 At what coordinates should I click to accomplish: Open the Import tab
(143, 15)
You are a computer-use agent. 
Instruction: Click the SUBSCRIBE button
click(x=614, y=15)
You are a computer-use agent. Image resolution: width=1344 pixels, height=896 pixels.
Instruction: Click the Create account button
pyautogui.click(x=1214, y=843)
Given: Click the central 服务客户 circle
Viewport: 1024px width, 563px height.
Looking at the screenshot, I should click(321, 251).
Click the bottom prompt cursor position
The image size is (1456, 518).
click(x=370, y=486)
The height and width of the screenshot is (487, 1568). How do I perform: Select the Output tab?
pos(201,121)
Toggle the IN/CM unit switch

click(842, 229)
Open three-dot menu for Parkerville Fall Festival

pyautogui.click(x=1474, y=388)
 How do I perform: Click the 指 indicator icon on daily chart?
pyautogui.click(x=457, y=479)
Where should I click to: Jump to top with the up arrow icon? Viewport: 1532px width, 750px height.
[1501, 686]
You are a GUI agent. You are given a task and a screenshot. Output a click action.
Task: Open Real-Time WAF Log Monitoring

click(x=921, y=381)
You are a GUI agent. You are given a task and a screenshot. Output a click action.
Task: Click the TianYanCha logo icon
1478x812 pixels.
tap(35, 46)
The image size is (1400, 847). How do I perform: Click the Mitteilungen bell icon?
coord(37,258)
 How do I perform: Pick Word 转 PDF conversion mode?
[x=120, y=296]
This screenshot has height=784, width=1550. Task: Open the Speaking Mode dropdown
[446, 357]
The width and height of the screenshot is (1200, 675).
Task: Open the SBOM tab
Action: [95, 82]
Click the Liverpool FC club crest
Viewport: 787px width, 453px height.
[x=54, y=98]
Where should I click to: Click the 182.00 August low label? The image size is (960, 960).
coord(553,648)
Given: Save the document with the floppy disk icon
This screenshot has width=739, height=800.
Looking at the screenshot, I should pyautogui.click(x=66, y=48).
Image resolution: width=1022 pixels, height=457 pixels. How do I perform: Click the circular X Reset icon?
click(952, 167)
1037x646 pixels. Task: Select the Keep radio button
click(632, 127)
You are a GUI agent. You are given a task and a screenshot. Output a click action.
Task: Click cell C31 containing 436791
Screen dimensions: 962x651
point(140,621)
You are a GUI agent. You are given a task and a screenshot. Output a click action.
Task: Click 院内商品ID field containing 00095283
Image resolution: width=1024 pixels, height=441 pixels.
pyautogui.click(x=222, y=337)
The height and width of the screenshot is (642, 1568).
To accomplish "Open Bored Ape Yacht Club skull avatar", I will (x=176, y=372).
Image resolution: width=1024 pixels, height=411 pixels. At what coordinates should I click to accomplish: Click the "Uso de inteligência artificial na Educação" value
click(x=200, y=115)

**Exercise prompt:** Transcribe the entries above word for word, from the first line through the line containing "Given: Save the", and nothing else.

**Written solution:**
 At what coordinates should I click to accomplish: Open the Import tab
(143, 15)
You are a computer-use agent. 
Instruction: Click the SUBSCRIBE button
click(x=614, y=15)
You are a computer-use agent. Image resolution: width=1344 pixels, height=896 pixels.
Instruction: Click the Create account button
pyautogui.click(x=1214, y=843)
Given: Click the central 服务客户 circle
Viewport: 1024px width, 563px height.
Looking at the screenshot, I should click(321, 251).
Click the bottom prompt cursor position
The image size is (1456, 518).
click(x=370, y=486)
The height and width of the screenshot is (487, 1568). How do I perform: Select the Output tab?
pos(201,121)
Toggle the IN/CM unit switch

click(842, 229)
Open three-dot menu for Parkerville Fall Festival

pyautogui.click(x=1474, y=388)
 How do I perform: Click the 指 indicator icon on daily chart?
pyautogui.click(x=457, y=479)
Where should I click to: Jump to top with the up arrow icon? Viewport: 1532px width, 750px height.
[1501, 686]
You are a GUI agent. You are given a task and a screenshot. Output a click action.
Task: Open Real-Time WAF Log Monitoring

click(x=921, y=381)
You are a GUI agent. You are given a task and a screenshot. Output a click action.
Task: Click the TianYanCha logo icon
1478x812 pixels.
tap(35, 46)
The image size is (1400, 847). How do I perform: Click the Mitteilungen bell icon?
coord(37,258)
 How do I perform: Pick Word 转 PDF conversion mode?
[x=120, y=296]
This screenshot has height=784, width=1550. Task: Open the Speaking Mode dropdown
[446, 357]
The width and height of the screenshot is (1200, 675).
Task: Open the SBOM tab
Action: [95, 82]
Click the Liverpool FC club crest
Viewport: 787px width, 453px height.
[x=54, y=98]
Where should I click to: Click the 182.00 August low label? The image size is (960, 960).
coord(553,648)
Given: Save the document with the floppy disk icon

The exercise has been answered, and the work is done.